These last few weeks of summer, my own personal atmosphere is experiencing an unsettled weather pattern.

I still don’t feel like I’ve reclaimed my house after my dear friend’s family vacated it. The hole they left is yet unplugged. As are some of the items misplaced by little hands (from both families) and those shoved into disused corners by my and my husband’s as we prepped for their arrival.

The grains of beach sand are quickly slipping through my fingers as time marches on toward the first day of school.

Anxious as a student, who then stupidly served as a teacher for several years, this time of year always winds me up. There are the residual effects of that: feeling as if I need to fit.every.last.experience.in. before the all-consuming task of education took over. (I used to punish myself on one-week school vacations as well; attacking a back-log of to-do lists from the previous semester/s/years) This year, however, there is the added ennui of two big first days of school in the life of my children and in mine as a parent.

My youngest starts kindergarten; my oldest starts middle school.

In perhaps my subconscious’ grandest scheme of self-preservation (um, denial), I hadn’t thought it was a big deal until my mother pointed out that my babies are growing up. Seriously, it hadn’t even occurred to me that I should be freaked out until she mentioned that. Now, as I think about the combination lock I haven’t bought my oldest, the seemingly huge backpack on the little frame of my youngest, my insides are positively vibrating. When I think of the two new student orientations I need to attend next week, I want to vomit.

If I was anxious as a student, now I’ll be hit three-fold. Three little pieces of my heart will be tromping onto the school bus this time two weeks from now.

And what was once met with jubilation – the thought of a six-hour unencumbered stretch – now is also part of this quivering mass of anxiety.

What now?

There will be no one on whom to blame countless hours of Caillou-watching. There will be no warm body that needs snuggling on the couch. There will no one keeping me from doing the things I’ve always dreamed of doing.

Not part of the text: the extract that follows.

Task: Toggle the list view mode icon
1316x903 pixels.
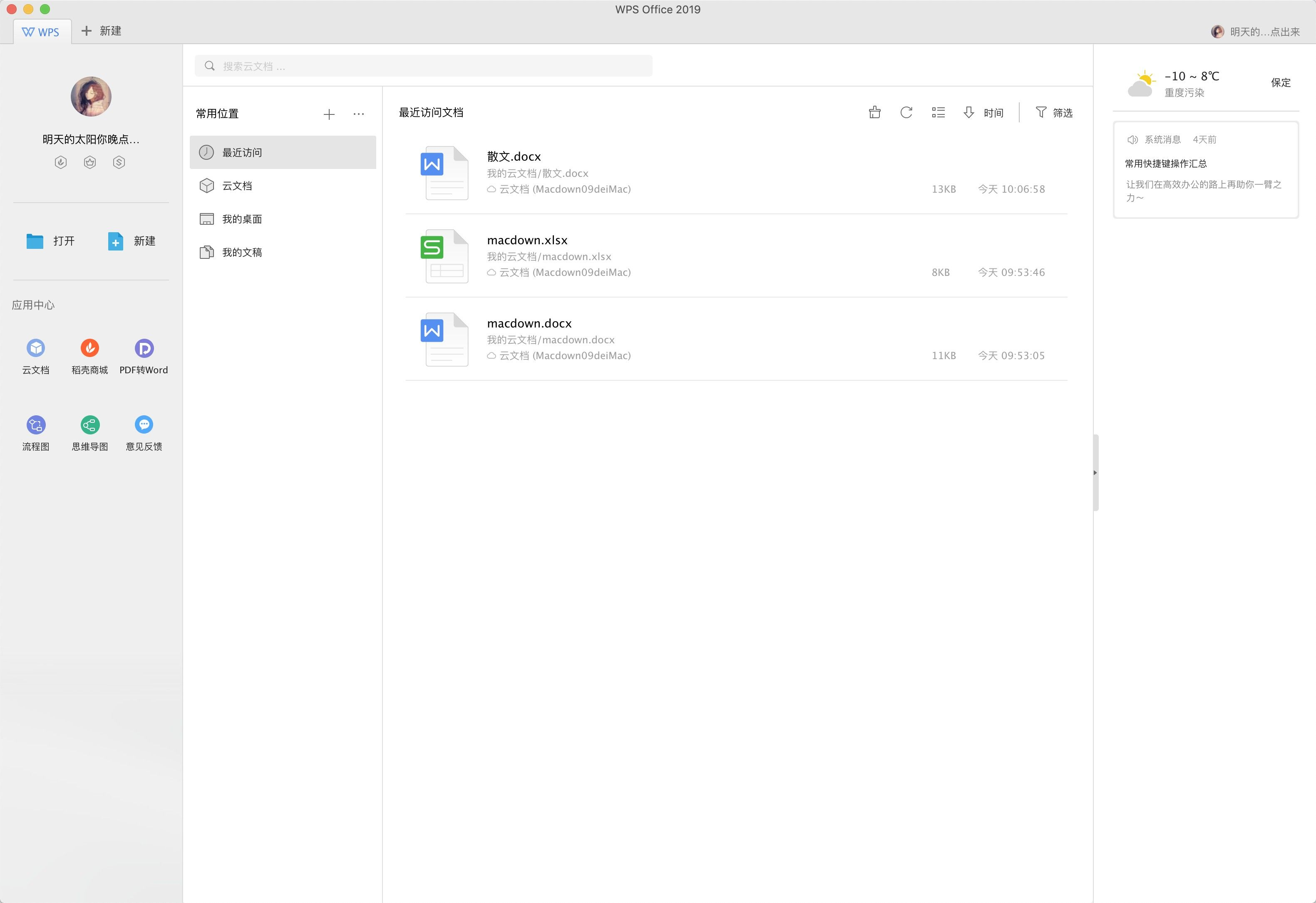Action: pyautogui.click(x=938, y=113)
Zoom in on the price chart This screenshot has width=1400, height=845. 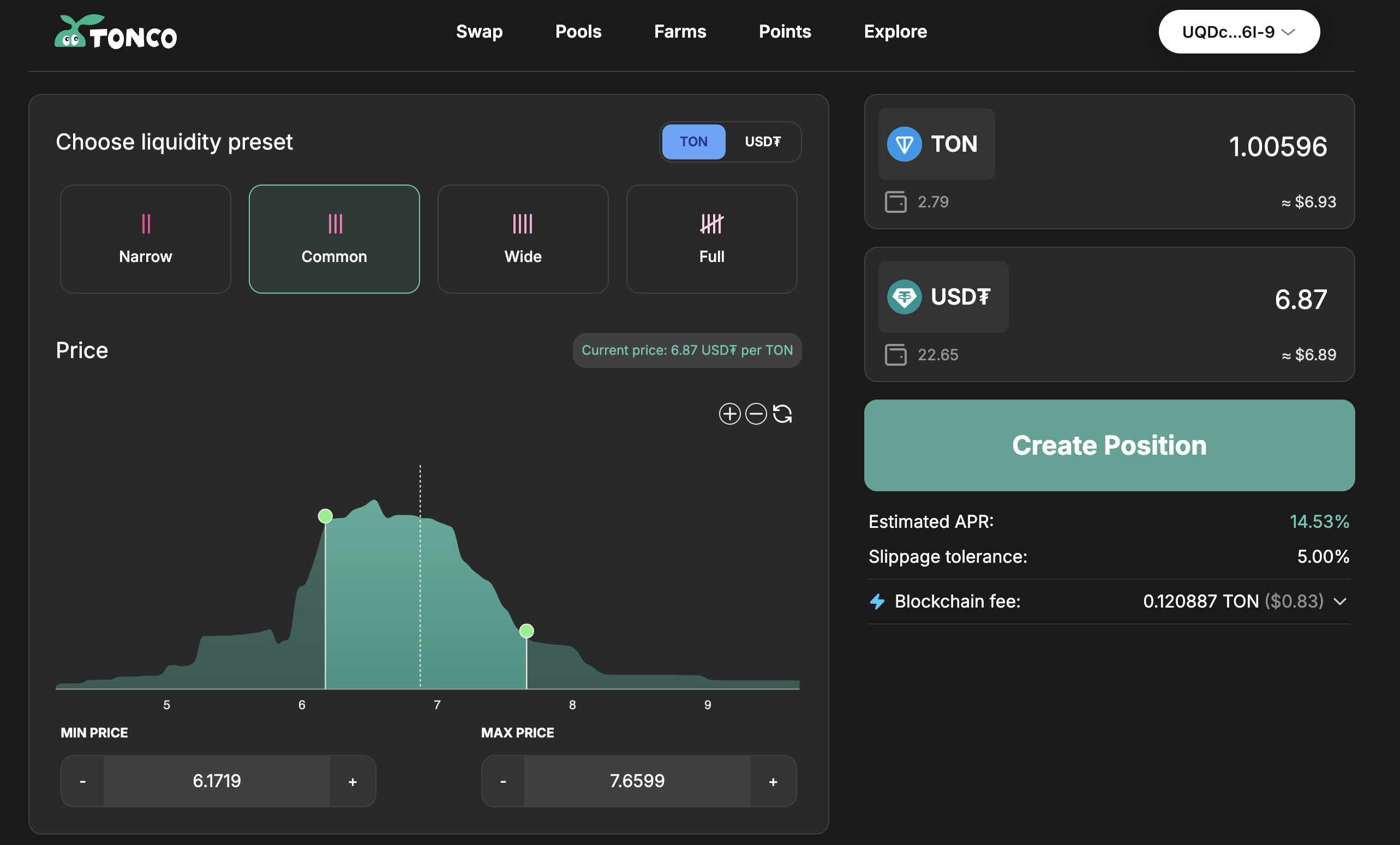point(729,414)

Into this void, will rush all my hopes and dreams. All the plans paused in various states of being. Mixed with the lonely ache of missing my now three school-aged children, will be the uncomfortable mania of not knowing where to start, what to do, how to function.

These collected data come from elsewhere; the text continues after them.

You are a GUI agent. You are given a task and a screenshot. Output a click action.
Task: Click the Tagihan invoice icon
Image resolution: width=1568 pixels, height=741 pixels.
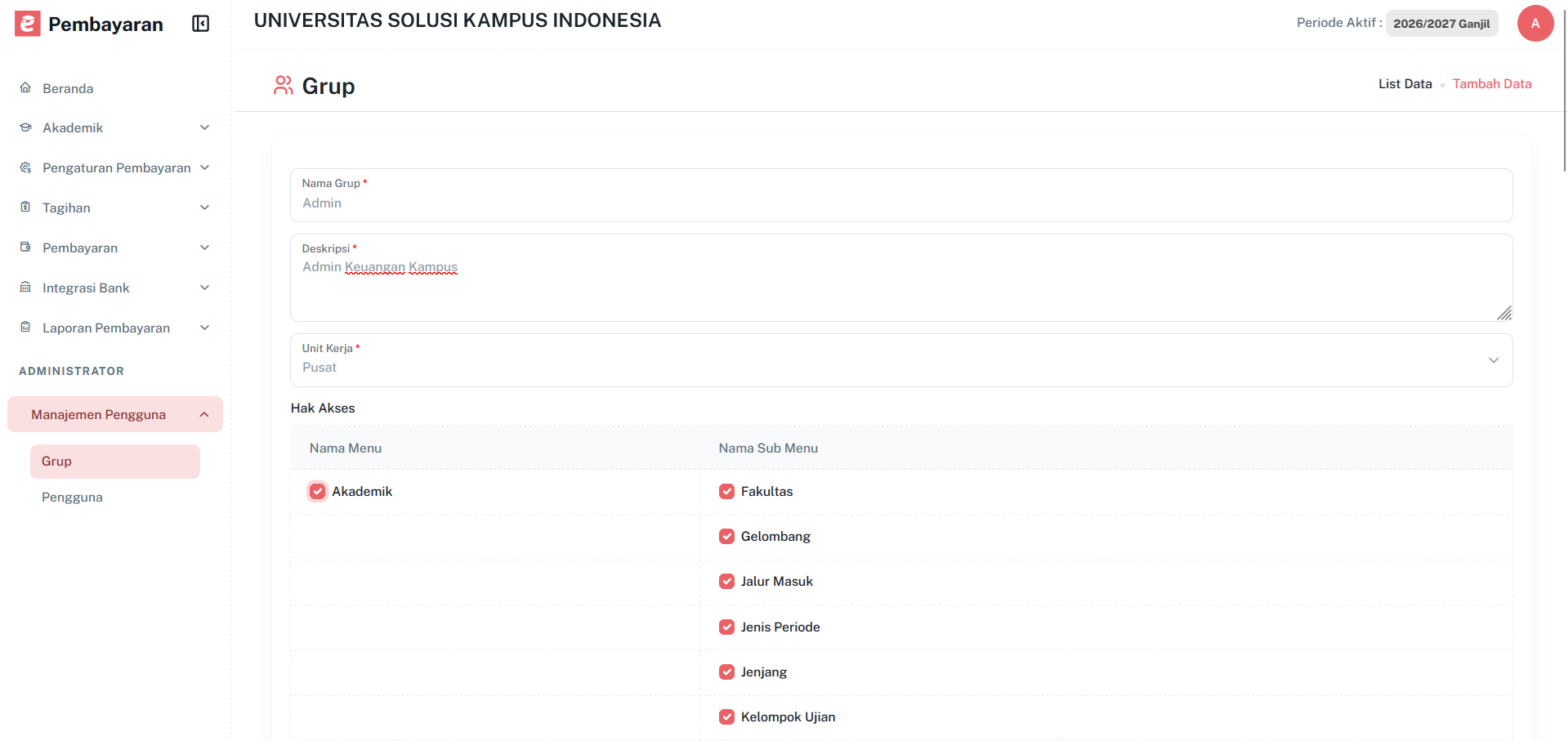click(x=25, y=208)
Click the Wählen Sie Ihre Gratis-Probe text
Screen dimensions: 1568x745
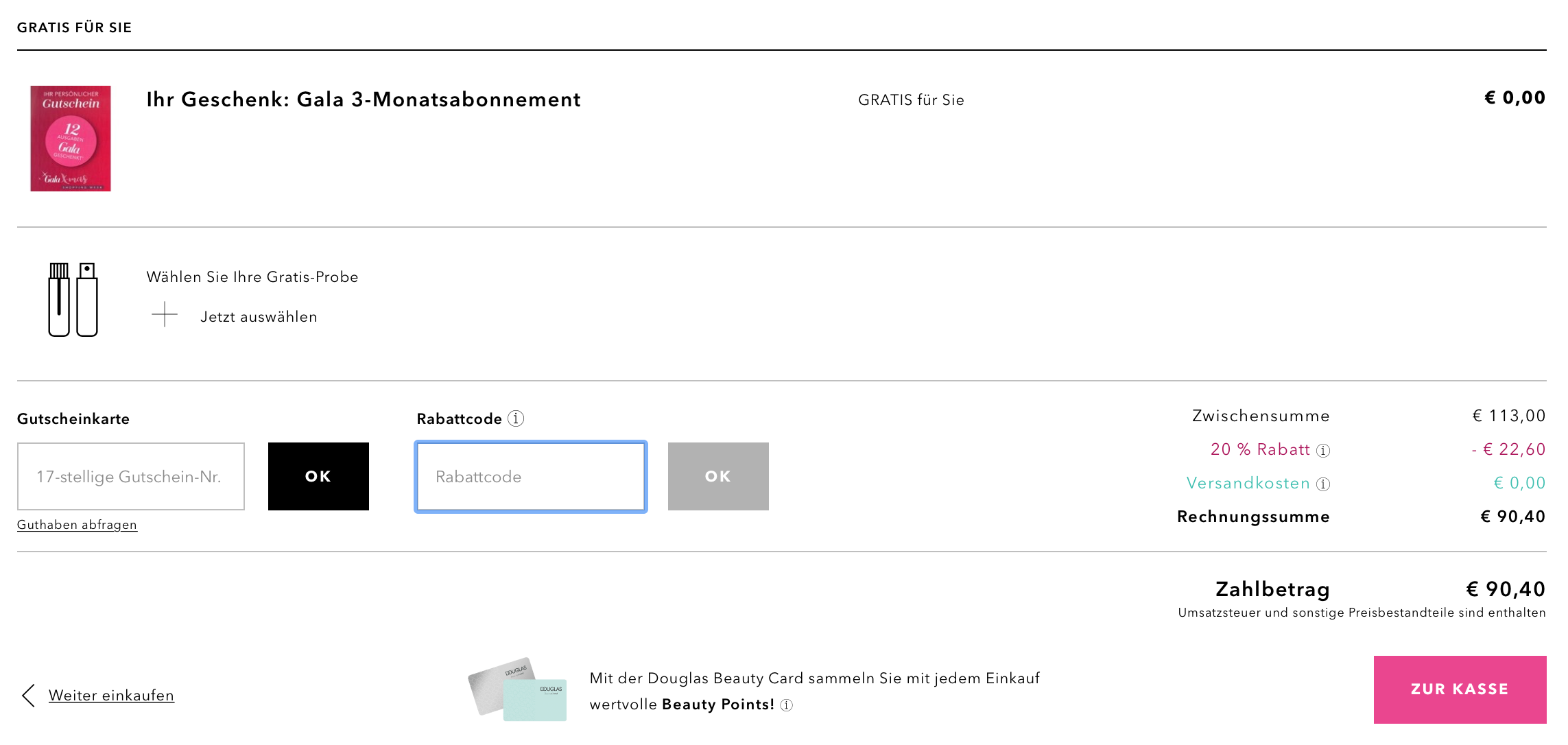(x=252, y=277)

I told my husband I wanted to take some time when they started school to get back to center; that it’s been a long time since I’ve been in the land of the living. He said, you never really left, Jen.

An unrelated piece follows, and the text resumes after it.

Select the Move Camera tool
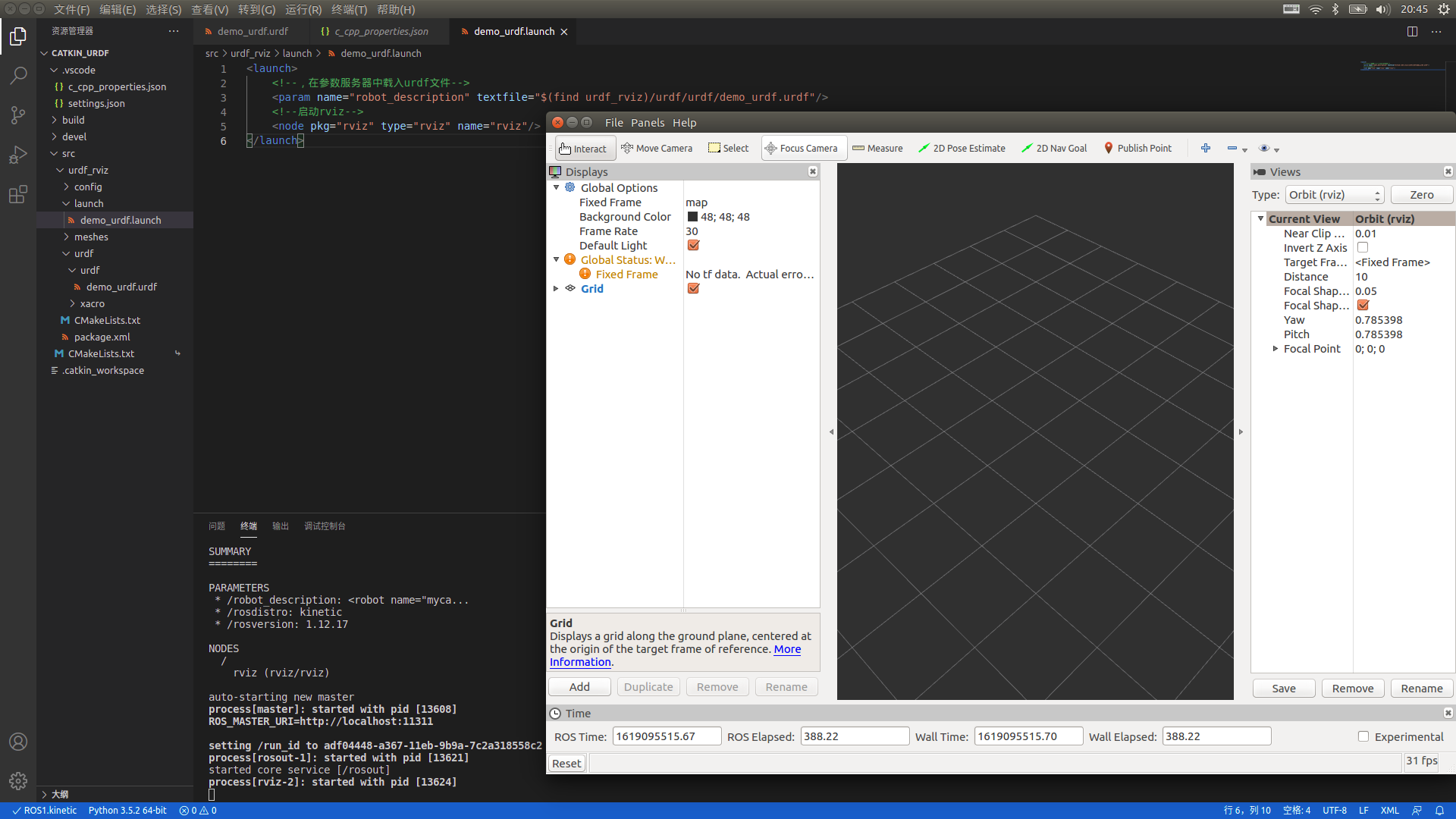 click(657, 148)
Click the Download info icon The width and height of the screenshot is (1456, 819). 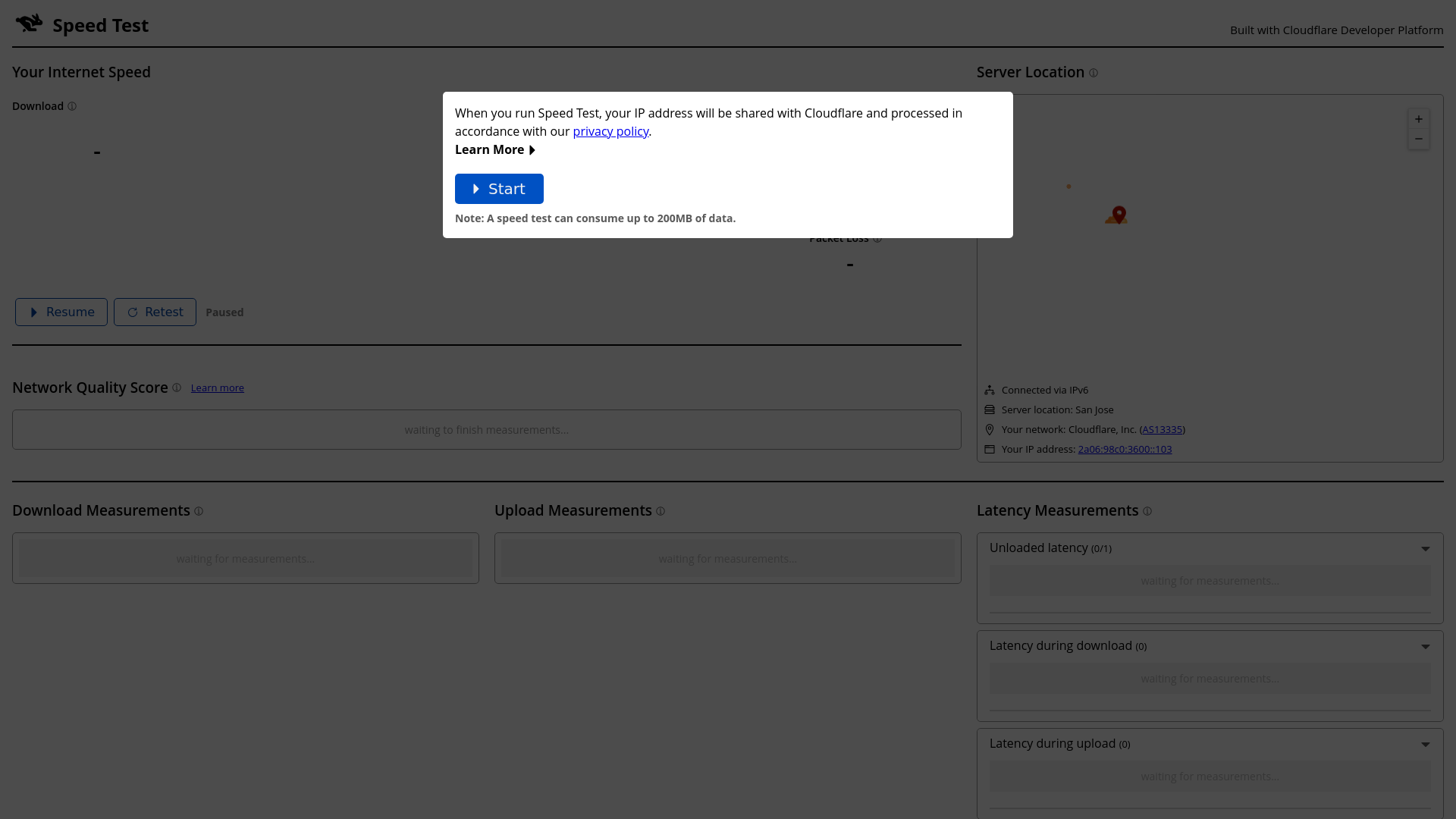pyautogui.click(x=72, y=106)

It feels like it’s been a long, twisted, disconnected dream – that I can’t even say started with my first days of motherhood. The more I traverse what seem to be ‘normal’ days, the more I realize that the upside down, inside out period I keep waiting to come out of – is actually life.

So the fact that I’ll now be the boss of six unassigned, unencumbered hours of each of my days is a little frightening. Overwhelming, at least.

It’s time to choose what really matters; accountable to no one and for every one of my actions; to work for what I want even when it scares the hell out of me.

It’s an auspicious day for momma, too.